Lay out the listing from its first line through the line containing "will [x=143, y=182].", inclusive, as a JSON list of strings with one string per line. Leave out blank lines.
^^^^^^^^^^^^^^^^
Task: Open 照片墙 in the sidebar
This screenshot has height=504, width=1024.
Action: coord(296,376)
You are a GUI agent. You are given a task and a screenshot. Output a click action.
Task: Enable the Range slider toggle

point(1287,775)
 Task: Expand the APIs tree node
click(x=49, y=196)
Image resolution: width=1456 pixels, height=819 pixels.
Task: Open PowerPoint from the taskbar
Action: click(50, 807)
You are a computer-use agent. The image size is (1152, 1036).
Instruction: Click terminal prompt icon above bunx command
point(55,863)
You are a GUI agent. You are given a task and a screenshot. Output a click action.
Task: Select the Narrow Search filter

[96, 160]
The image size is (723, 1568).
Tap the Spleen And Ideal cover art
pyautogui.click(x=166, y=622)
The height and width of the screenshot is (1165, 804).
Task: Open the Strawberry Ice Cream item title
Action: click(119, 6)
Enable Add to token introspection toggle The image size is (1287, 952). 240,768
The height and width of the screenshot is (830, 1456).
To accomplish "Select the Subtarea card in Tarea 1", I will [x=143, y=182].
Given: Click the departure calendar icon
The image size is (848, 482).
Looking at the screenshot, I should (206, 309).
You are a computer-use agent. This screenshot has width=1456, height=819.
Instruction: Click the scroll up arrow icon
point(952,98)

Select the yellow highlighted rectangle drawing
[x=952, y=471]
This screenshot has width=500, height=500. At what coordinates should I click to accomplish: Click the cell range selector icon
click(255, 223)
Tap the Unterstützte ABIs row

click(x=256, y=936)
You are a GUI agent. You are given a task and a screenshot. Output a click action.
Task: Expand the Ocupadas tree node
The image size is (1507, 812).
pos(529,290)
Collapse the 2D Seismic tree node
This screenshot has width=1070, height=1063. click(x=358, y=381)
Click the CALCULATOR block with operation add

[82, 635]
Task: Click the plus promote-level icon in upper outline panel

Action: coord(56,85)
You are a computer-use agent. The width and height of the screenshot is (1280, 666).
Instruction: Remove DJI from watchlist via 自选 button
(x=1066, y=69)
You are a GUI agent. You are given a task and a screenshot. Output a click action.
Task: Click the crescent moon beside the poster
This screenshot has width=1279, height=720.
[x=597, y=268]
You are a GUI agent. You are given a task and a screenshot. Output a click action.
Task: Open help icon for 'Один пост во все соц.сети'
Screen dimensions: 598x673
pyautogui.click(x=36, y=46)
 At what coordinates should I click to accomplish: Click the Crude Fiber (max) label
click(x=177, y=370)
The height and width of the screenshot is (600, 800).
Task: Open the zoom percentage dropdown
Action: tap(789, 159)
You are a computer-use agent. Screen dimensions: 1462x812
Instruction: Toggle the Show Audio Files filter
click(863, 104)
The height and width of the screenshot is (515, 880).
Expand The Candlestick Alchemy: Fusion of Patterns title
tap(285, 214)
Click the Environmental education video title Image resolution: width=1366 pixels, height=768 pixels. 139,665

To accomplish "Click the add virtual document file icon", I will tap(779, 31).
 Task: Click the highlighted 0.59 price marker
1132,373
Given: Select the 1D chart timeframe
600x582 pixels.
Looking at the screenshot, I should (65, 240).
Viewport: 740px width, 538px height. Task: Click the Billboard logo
^^^^^^^^^^^^^^^^
RESPONSE TO THE TASK
[
  "Task: Open 照片墙 in the sidebar",
  "This screenshot has height=504, width=1024.",
  "Action: coord(296,376)",
  "You are a GUI agent. You are given a task and a screenshot. Output a click action.",
  "Task: Enable the Range slider toggle",
  "point(1287,775)",
  " Task: Expand the APIs tree node",
  "click(x=49, y=196)",
  "Image resolution: width=1456 pixels, height=819 pixels.",
  "Task: Open PowerPoint from the taskbar",
  "Action: click(50, 807)",
  "You are a computer-use agent. The image size is (1152, 1036).",
  "Instruction: Click terminal prompt icon above bunx command",
  "point(55,863)",
  "You are a GUI agent. You are given a task and a screenshot. Output a click action.",
  "Task: Select the Narrow Search filter",
  "[96, 160]",
  "The image size is (723, 1568).",
  "Tap the Spleen And Ideal cover art",
  "pyautogui.click(x=166, y=622)",
  "The height and width of the screenshot is (1165, 804).",
  "Task: Open the Strawberry Ice Cream item title",
  "Action: click(119, 6)",
  "Enable Add to token introspection toggle The image size is (1287, 952). 240,768",
  "The height and width of the screenshot is (830, 1456).",
  "To accomplish \"Select the Subtarea card in Tarea 1\", I will [x=143, y=182]."
]